>> START DATA SHOWN

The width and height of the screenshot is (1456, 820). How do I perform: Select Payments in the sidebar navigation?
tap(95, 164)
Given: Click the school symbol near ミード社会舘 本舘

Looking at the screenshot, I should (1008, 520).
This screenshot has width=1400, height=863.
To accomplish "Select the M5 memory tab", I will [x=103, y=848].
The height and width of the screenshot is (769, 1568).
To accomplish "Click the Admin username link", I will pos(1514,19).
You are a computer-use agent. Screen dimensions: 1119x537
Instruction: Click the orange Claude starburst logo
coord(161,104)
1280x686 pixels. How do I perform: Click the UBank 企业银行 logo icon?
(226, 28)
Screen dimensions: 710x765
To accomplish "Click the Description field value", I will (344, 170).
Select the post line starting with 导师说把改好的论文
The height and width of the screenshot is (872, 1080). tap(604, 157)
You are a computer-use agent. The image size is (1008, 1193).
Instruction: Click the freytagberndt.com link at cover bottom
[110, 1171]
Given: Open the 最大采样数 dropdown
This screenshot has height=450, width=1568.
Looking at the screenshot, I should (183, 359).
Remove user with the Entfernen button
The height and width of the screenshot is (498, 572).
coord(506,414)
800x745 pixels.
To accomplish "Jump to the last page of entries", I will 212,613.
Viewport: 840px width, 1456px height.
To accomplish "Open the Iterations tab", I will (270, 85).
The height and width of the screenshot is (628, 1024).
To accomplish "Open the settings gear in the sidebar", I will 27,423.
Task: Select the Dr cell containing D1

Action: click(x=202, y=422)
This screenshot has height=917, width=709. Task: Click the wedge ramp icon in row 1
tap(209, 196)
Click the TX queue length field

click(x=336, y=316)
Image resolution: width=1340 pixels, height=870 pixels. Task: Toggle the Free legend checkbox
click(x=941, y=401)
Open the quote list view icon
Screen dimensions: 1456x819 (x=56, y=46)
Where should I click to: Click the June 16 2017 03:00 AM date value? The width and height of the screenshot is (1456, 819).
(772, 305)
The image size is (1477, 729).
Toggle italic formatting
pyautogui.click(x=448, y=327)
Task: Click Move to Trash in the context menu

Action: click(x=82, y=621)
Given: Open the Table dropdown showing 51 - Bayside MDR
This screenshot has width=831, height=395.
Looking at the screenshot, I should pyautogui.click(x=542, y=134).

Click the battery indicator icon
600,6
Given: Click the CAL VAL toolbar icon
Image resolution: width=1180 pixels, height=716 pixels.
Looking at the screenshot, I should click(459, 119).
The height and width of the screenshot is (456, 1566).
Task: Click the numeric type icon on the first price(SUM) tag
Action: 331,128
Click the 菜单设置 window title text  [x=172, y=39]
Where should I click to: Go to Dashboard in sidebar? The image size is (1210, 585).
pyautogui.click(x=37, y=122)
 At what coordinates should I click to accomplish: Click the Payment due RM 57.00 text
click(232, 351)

>> END DATA SHOWN

▶ **EXERCISE AIM**
Print the data lines above word for word, starting at the line with "800x745 pixels." and ending with the line with "I will 27,423.", both included.

▶ **ANSWER FOR THIS EXERCISE**
800x745 pixels.
To accomplish "Jump to the last page of entries", I will 212,613.
Viewport: 840px width, 1456px height.
To accomplish "Open the Iterations tab", I will (270, 85).
The height and width of the screenshot is (628, 1024).
To accomplish "Open the settings gear in the sidebar", I will 27,423.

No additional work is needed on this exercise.